On Coffee with Cooks this week, the pair broke down the process.
“Barbecue is a technique not a flavor,” said Powers. “It’s a slow way to cook meat over low temperatures.” Before you craft your own smoker, he suggests getting started with a store-bought Weber Smokey Mountain or an R2D2 from Brinkmann.
“It’s about finding something you are comfortable with and starting simple,” said Powers. “Don’t bite off more than you can chew.”
At their restaurant they have a heavyweight smoker named Mama as well as a hardwood grill. At home Powers has fired up a do-it-yourself cooker from castoffs from the dump. A few years ago Powers designed a smoker out of a 1950s refrigerator. And so can you.
Step one: Find an old refrigerator, or insulated metal box, and strip everything out. It can’t be made of plastic.
Step two: Line with food-safe sheet metal.
Step three: Put in three shelves. Two for cooking and one as a grease catcher.
Step four: Drill holes in the bottom for airflow. Make a three-inch hole at the top and add a smokestack. Add a hole where the meat will cook to insert a thermometer.
Step five: Add bricks on the bottom above the holes. Don’t impede air flow.
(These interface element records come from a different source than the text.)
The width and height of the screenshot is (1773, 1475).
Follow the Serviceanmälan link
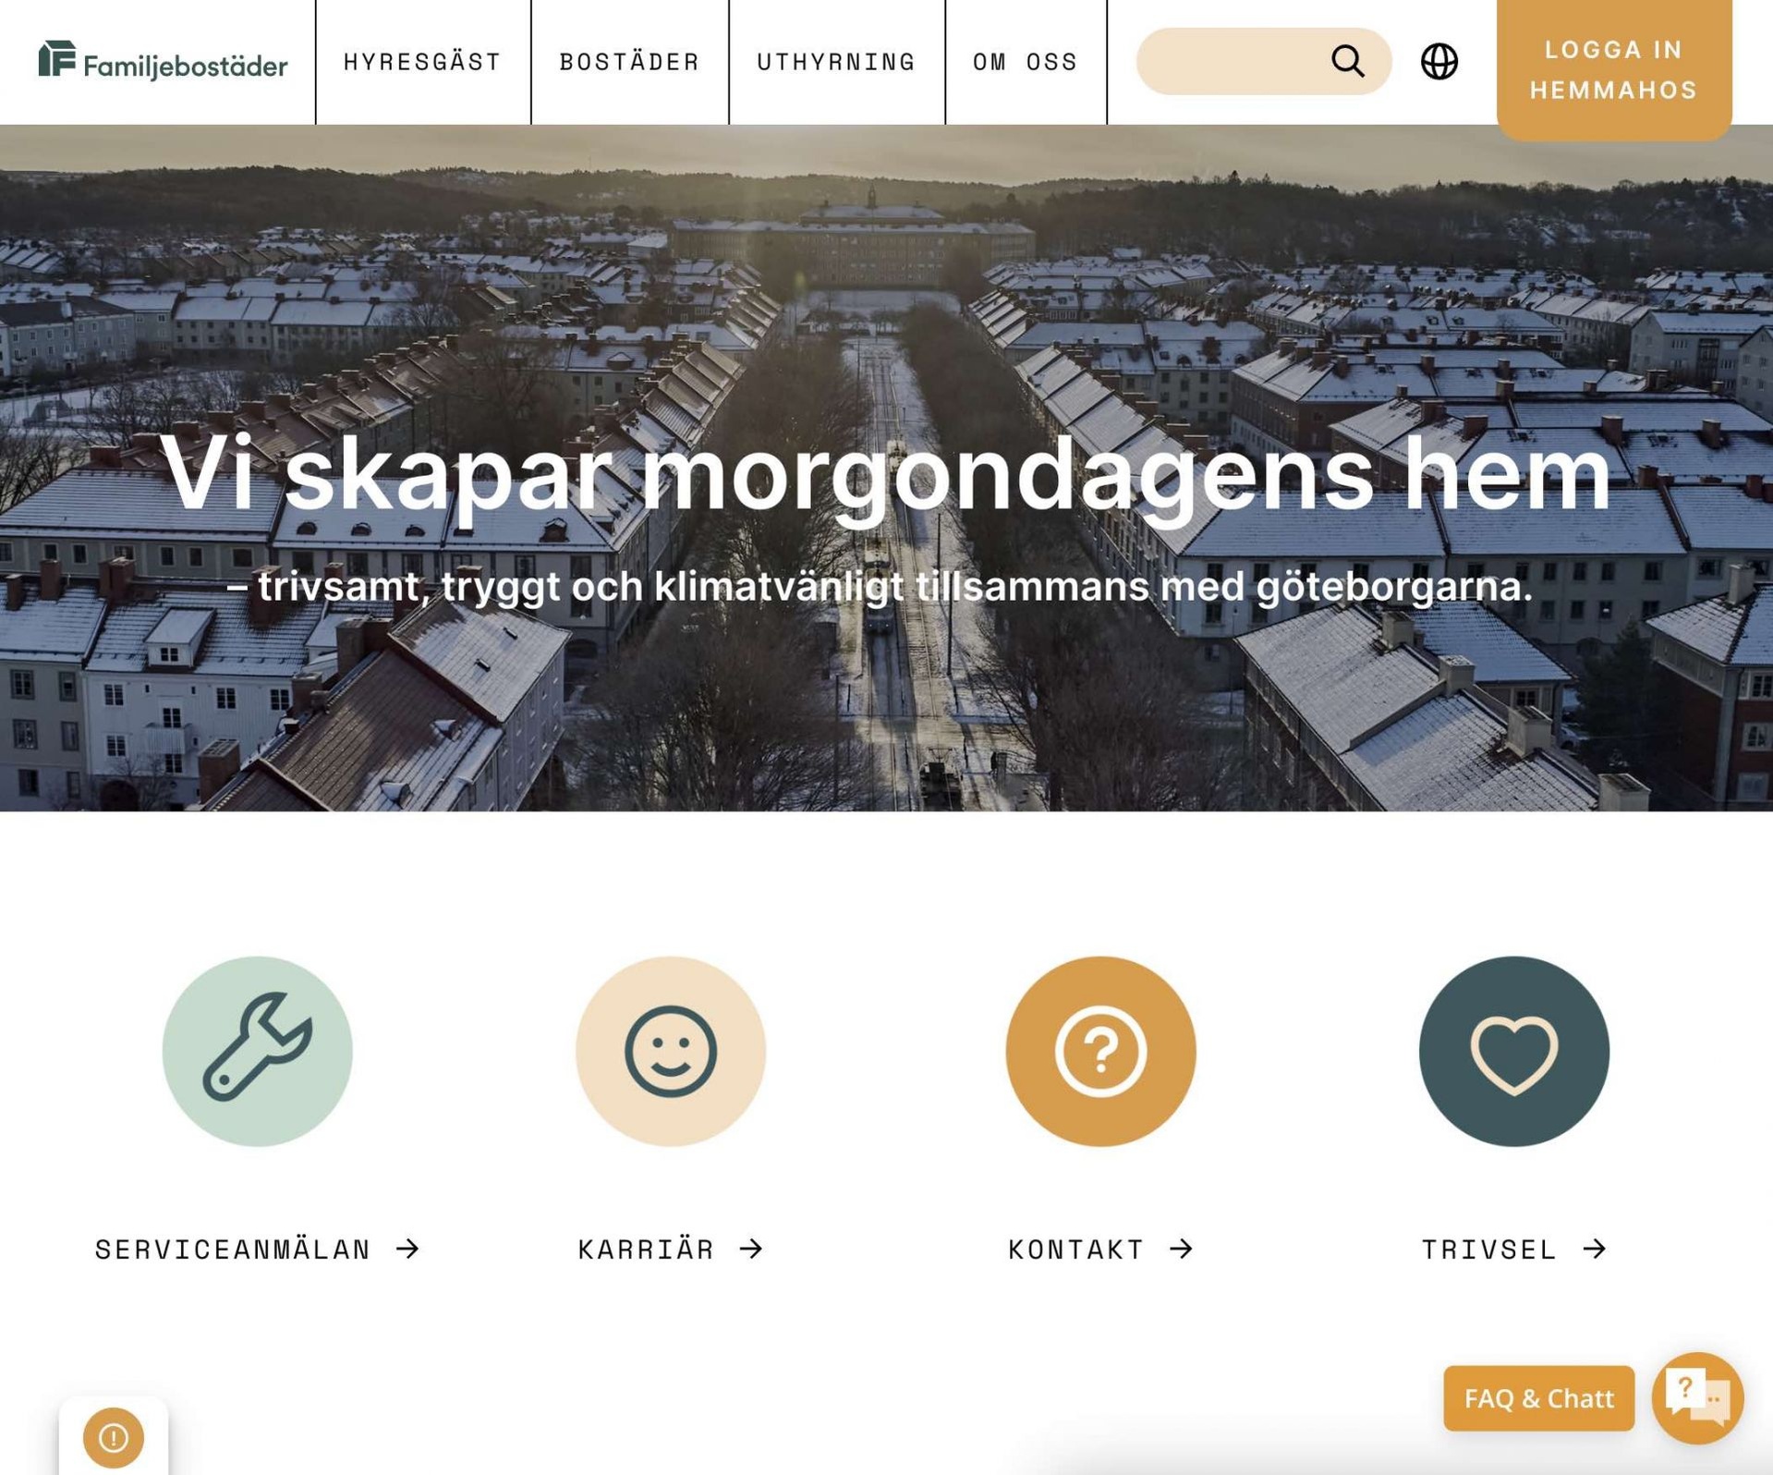click(x=257, y=1249)
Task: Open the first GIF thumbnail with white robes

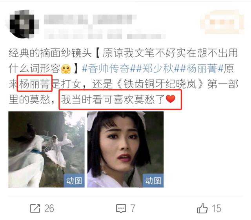Action: click(x=46, y=149)
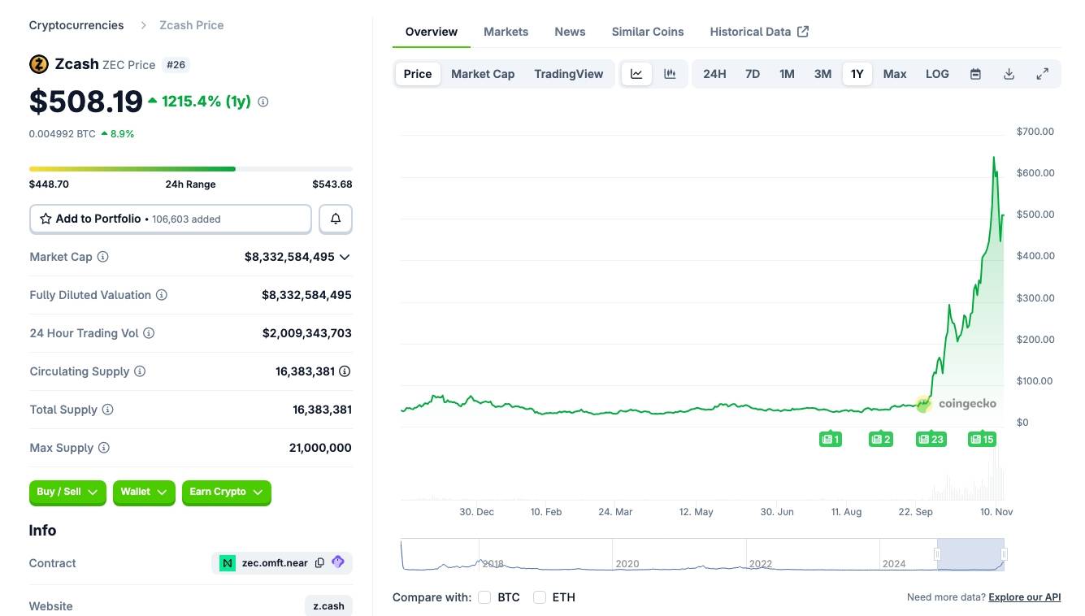Open the Explore our API link
Viewport: 1085px width, 616px height.
pyautogui.click(x=1024, y=597)
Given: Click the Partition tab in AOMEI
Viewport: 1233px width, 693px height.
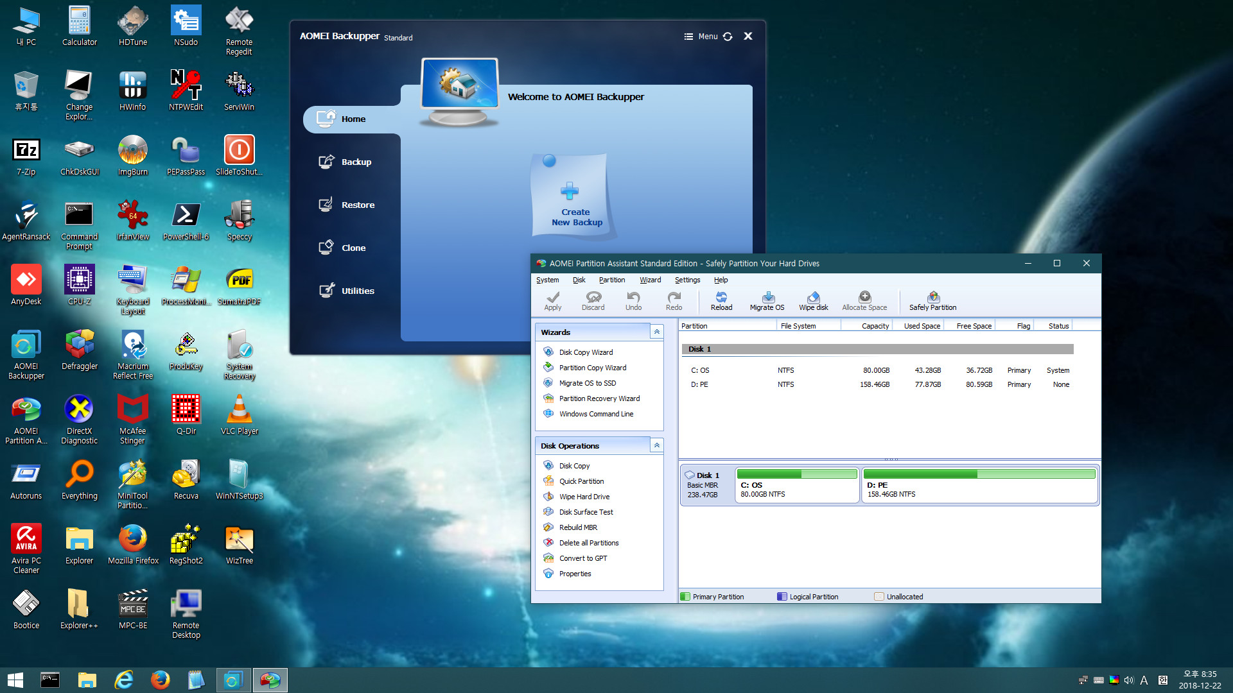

Step six: Insert a large oven-proof sheet pan with hot coals (ready to go from a hand-held chimney, which you can also make) and wood chunks.
Step seven: After 45 minutes, shift ash from the coals by dumping in a metal basket. Put the good coals back in the pan and add another layer of hot coals.
Temp: Cook between 180 to 250 until you get the desired outcome.
Pro tip: Use oven mitts and wear shoes.
Add meat like pork butts either before or after you bring the box up to temp. “It’s up to you and how much time you have,” said Powers.
Of course you can always pop into Elsmere to see their hardwood grill in action. What you won’t catch at their restaurant or in their backyards is gas. That is one of the many things these pit masters agree on.
”It tastes a little better to put in the extra effort,” said Rush, who calls grilling over hardwood “cowboy cooking at its finest.” He relishes the simplicity and “the flavors are amazing.”